**Directives**
1. Revise the passage of the Horizon 2020 launch speech starting with "It will fund" and going on through "simplification and coherence.", putting "long-term growth" in place of "sustained growth".
2. According to the Horizon 2020 launch speech, how much funding does the program have over seven years?

Launch of Horizon 2020 / Bern
14 January 2014
Ladies and gentlemen,
I am delighted to be in Bern today for the official launch of Horizon 2020 in Switzerland.
I’d first of all like to thank our hosts and organisers for putting together a very impressive programme of events to mark the start of this new era in European research and innovation.
I am very impressed by the huge interest in Horizon 2020 in Switzerland. But this is not surprising.
Switzerland and the EU have a long history of scientific and technical cooperation – first formalised in 1986, and Swiss participants have been extremely active under the 7th Framework Programme for Research.
As one of the world’s most advanced knowledge economies, Switzerland has few peers when it comes to innovation. The Innovation Union Scoreboard consistently shows Switzerland as the leading performer, and the new European Innovation indicator also shows that Switzerland is one of Europe’s top performers.
I know that you will be keen to take advantage of the opportunities offered by Horizon 2020, the EU’s new programme for research and innovation.
Horizon 2020 is a totally new departure for the EU, and it is designed to deliver results that make a difference in people’s lives.
I am very proud of it, and I am pleased to have this opportunity to talk about its ambitious objectives and what I think it will mean for Switzerland.
With nearly 80 billion euro over seven years, Horizon 2020 is the biggest EU research programme yet, and one of the few areas in the EU’s new budget that sees a major increase in resources.
I am determined that this additional money – which represents 30 per cent more in real terms compared to the 7th Framework Programme – will be invested as wisely and efficiently as possible.
It will fund not just the best fundamental research, but also applied research and innovation, bringing in small and large companies. This is so vital because we know that research and innovation are the foundation for sustained growth and job creation.
Horizon 2020 is all about simplification and coherence.
Simplification first: from the very start of my mandate as European Commissioner for Research, Innovation and Science, I have been determined to make it easier for our scientists and business people to access EU funding – so they spend less time on administration and more time on research and innovation.
Simplification applies to all aspects of the programme.
We have cut red tape wherever we can. While the previous generation of programmes had lots of different rules, Horizon 2020 applies the same rules everywhere. That means it is much easier to apply and participate in projects.
Projects will be up and running in eight months – four months more quickly than under the 7th Framework Programme – and during the projects there will be less paperwork and fewer audits.
As well as reforming how we administer EU funding we have redesigned the programme architecture to be much more coherent.
By bringing together all the European-level funding for research and innovation under one roof, we can support you in a seamless and joined-up fashion, at every step of the way from excellent fundamental research all the way to innovative products and services that can conquer world markets.

**Data section**
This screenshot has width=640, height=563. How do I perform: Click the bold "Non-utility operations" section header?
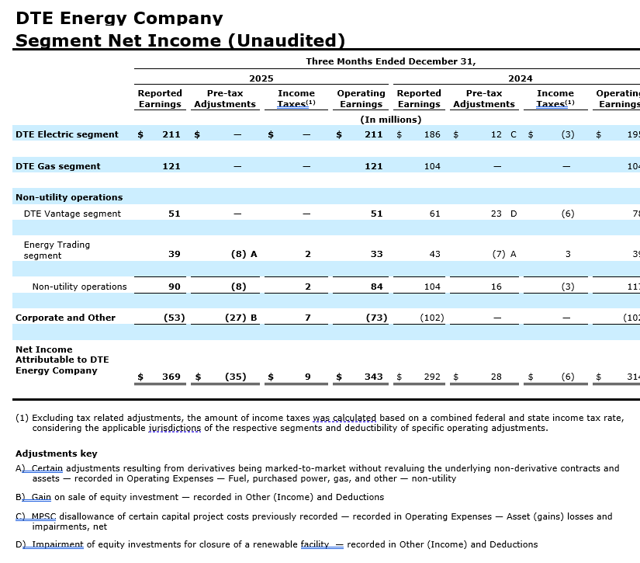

**Written responses**
1.
It will fund not just the best fundamental research, but also applied research and innovation, bringing in small and large companies. This is so vital because we know that research and innovation are the foundation for long-term growth and job creation.
Horizon 2020 is all about simplification and coherence.

2. Nearly 80 billion euro.